_Assigned task_
In your copy, each record should read exactly as it does below, and no pictures should be present.

_Material shown_
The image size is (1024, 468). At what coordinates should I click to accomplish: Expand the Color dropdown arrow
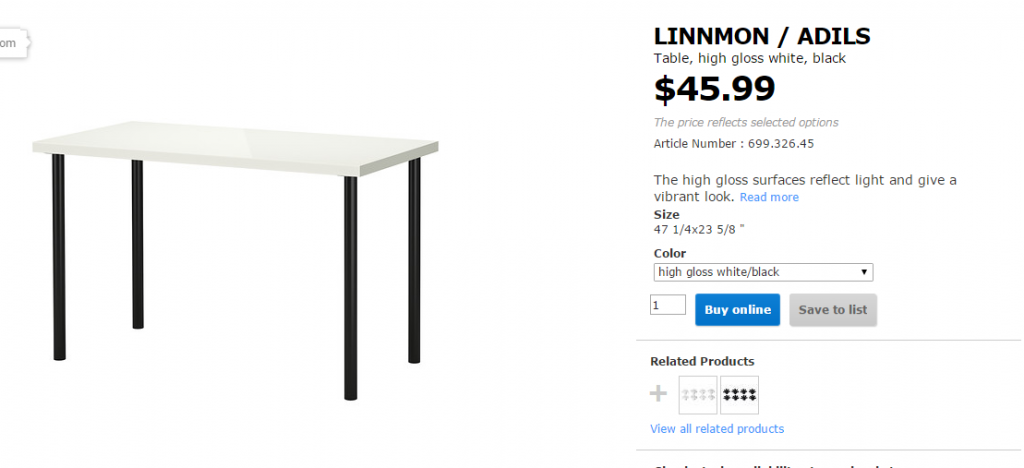coord(864,272)
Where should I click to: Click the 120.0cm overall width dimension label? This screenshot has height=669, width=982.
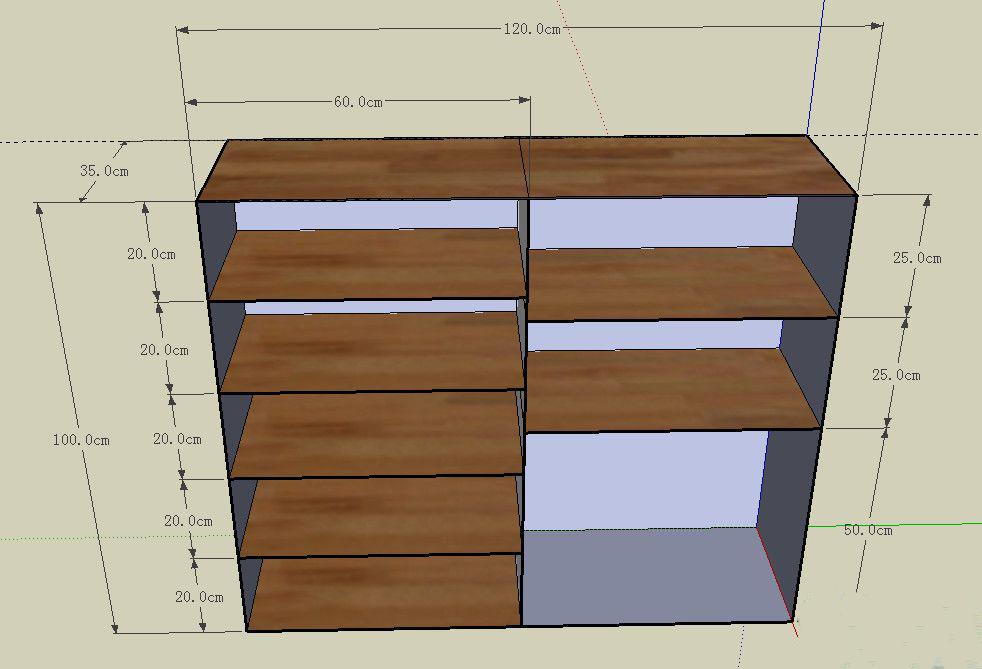(530, 29)
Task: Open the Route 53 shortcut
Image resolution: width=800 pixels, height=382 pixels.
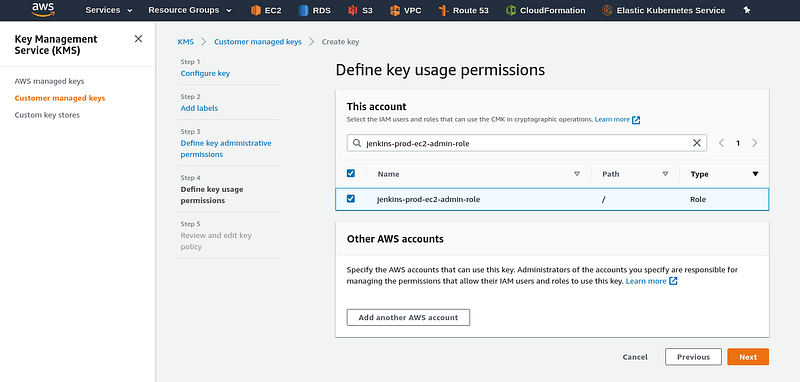Action: [x=463, y=10]
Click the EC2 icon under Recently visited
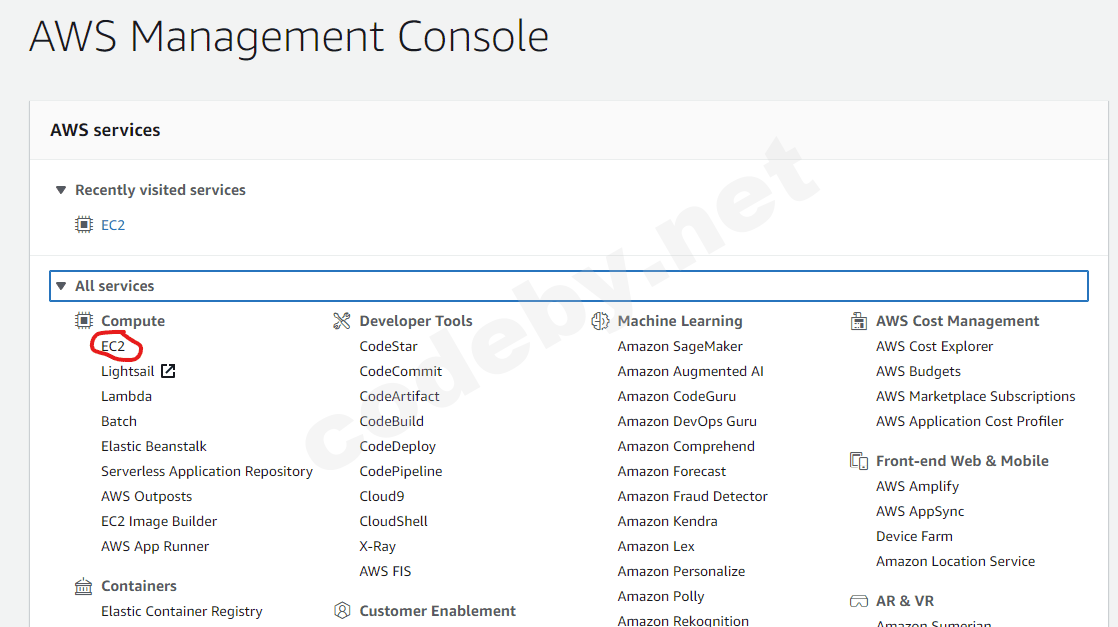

_Task response_
The image size is (1024, 468). At what coordinates should I click to accomplish: Expand the Color dropdown arrow
coord(864,272)
Where should I click to: Click the 120.0cm overall width dimension label? This screenshot has height=669, width=982.
(530, 29)
Task: Open the Route 53 shortcut
Image resolution: width=800 pixels, height=382 pixels.
Action: [x=463, y=10]
Click the EC2 icon under Recently visited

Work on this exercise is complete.